東京へ戻り、まず第一原発の廃炉作業を進める東京電力に謎の発光体について聞いた。「6月26日は深夜1時頃まで野外でタンクの除去工事をしていましたが、上空を飛ぶ発光体は認識していません」(広報室)

次に、第一原発沖に巡視船を常駐させている海上保安庁の福島海上保安部に尋ねると、こちらも「6月26日とその前後で、福島第一原発上空での発光体は確認していません」との回答だった。

なんと、第一原発を最も近くで監視しているはずの東電も海保も、映像の光を一切確認していないという。
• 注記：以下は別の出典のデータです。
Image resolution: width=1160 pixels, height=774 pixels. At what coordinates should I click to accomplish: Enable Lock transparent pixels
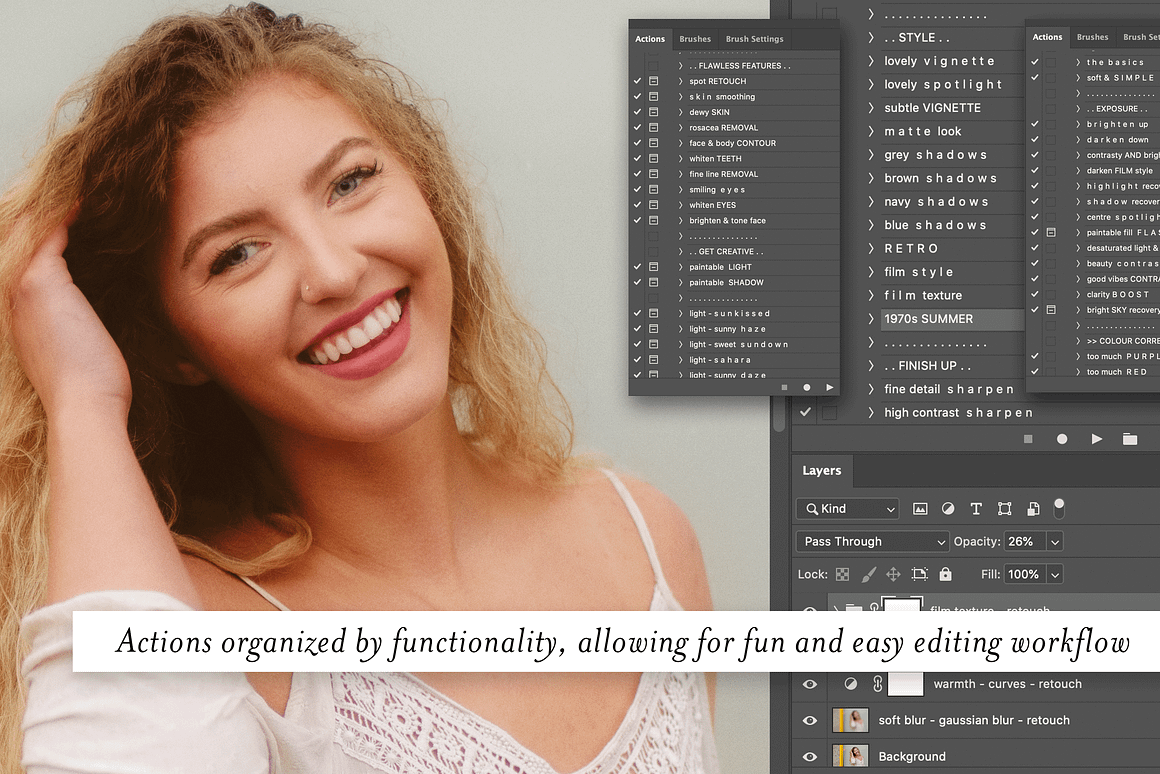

では、この時間帯に民間機は飛んでいたのだろうか。国土交通省の東京航空局仙台空港事務所はこう答えた。

「フライトプランを調べましたが、この時間帯に福島第一原発の低い上空を飛んでいる飛行機は該当がありません。夜間帯に高高度を飛ぶ国際線もありますが、位置的に福島上空はあまり飛ばない。有視界ぐらいの低さなら、なおさら第一原発の上は飛ばないでしょう」

ヘリコプターやドローンの可能性はどうか。福島でヘリコプターの運航を行なうジャパンフライトサービスは、「民間のヘリコプターはこの時間帯に飛びません。ドローンは以前、検査のために福島第一原発上空を飛ぶと通知が来たことがあるが、夜間はやらないでしょう」と話す。

小型機やヘリコプターを運航するアルファーアビエィションにも聞いてみたが、「映像を見る限り、あの角度でヘリが飛ぶのは難しいし、ヘリなら青いライトが光るはず」とこちらも否定する。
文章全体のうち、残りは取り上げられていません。